Colorectal cancer rates low, but rising among younger people: Study

New research, which has not been peer-reviewed yet, found colorectal cancer rates have risen between 45% and 500% for people too young for routine screenings, though the overall cancer incidences are still low, NBC News reported May 9.

Routine screening is recommended every 10 years starting at age 45; however, the rates of colorectal cancer have been rising steadily for people ages 10 to 44 in the last two decades. 

The study found diagnoses in children 10 to 14 years old jumped from 0.1 cases per 100,000 in 1999 to 0.6 per 100,000 in 2020 — a 500% increase. Among people 15 to 19 years old, cases increased by 300% — 0.3 per 100,000 to 1.3 per 100,000 people. In people 20 to 24 years old, cases increased by 185% from 0.7 to 2 per 100,000 people.
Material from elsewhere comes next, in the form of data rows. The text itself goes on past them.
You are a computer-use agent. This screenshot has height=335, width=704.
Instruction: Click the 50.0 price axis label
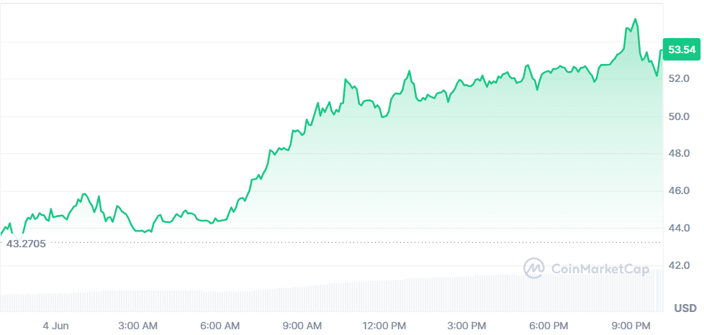pyautogui.click(x=680, y=116)
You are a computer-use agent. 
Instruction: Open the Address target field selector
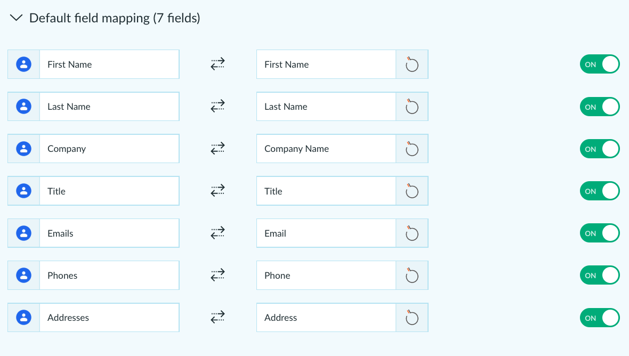(x=326, y=318)
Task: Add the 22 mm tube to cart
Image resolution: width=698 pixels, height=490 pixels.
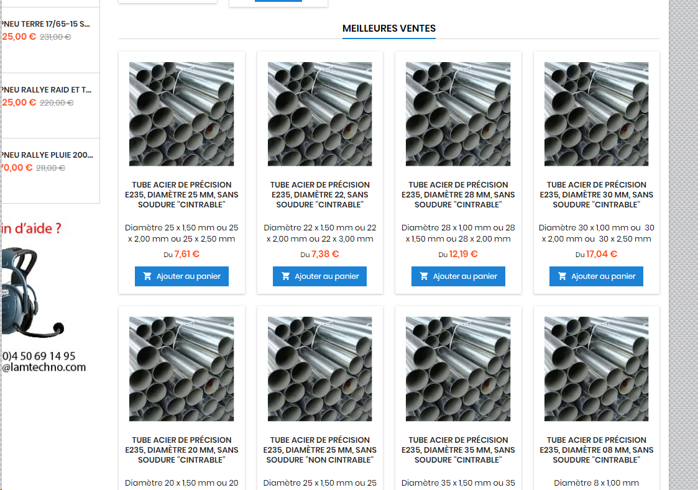Action: tap(319, 276)
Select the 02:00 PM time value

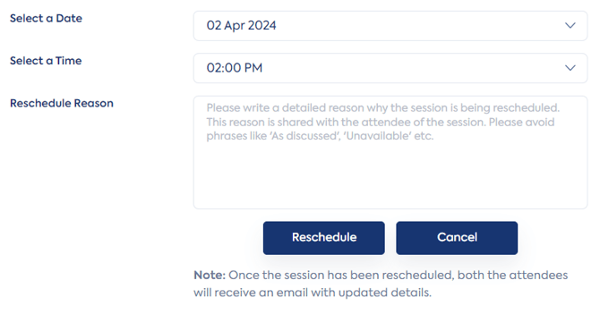point(235,68)
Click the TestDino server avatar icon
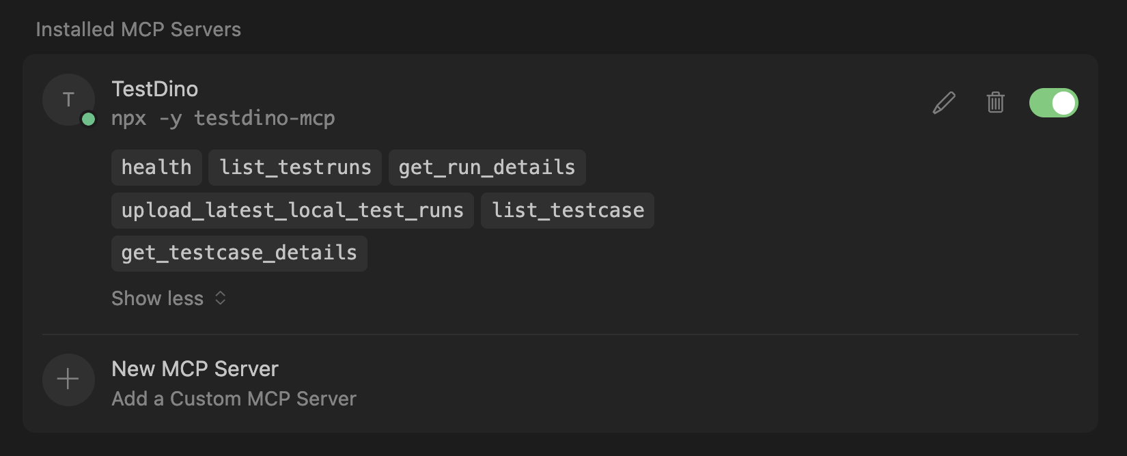This screenshot has height=456, width=1127. (68, 100)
For people over 25 years old, the increases were smaller, with those aged 40 to 44 seeing the smallest increase of 45% (from 15 cases per 100,000 people to about 21 per 100,000).

"It means that there is a trend," Islam Mohamed, MD, an internal medicine resident physician at the University of Missouri-Kansas City who led the research, told NBC. "We don't know what to make of it yet, it could be lifestyle factors or genetics, but there is a trend."

The study will be presented later this month at the Digestive Disease Week conference in Washington, D.C.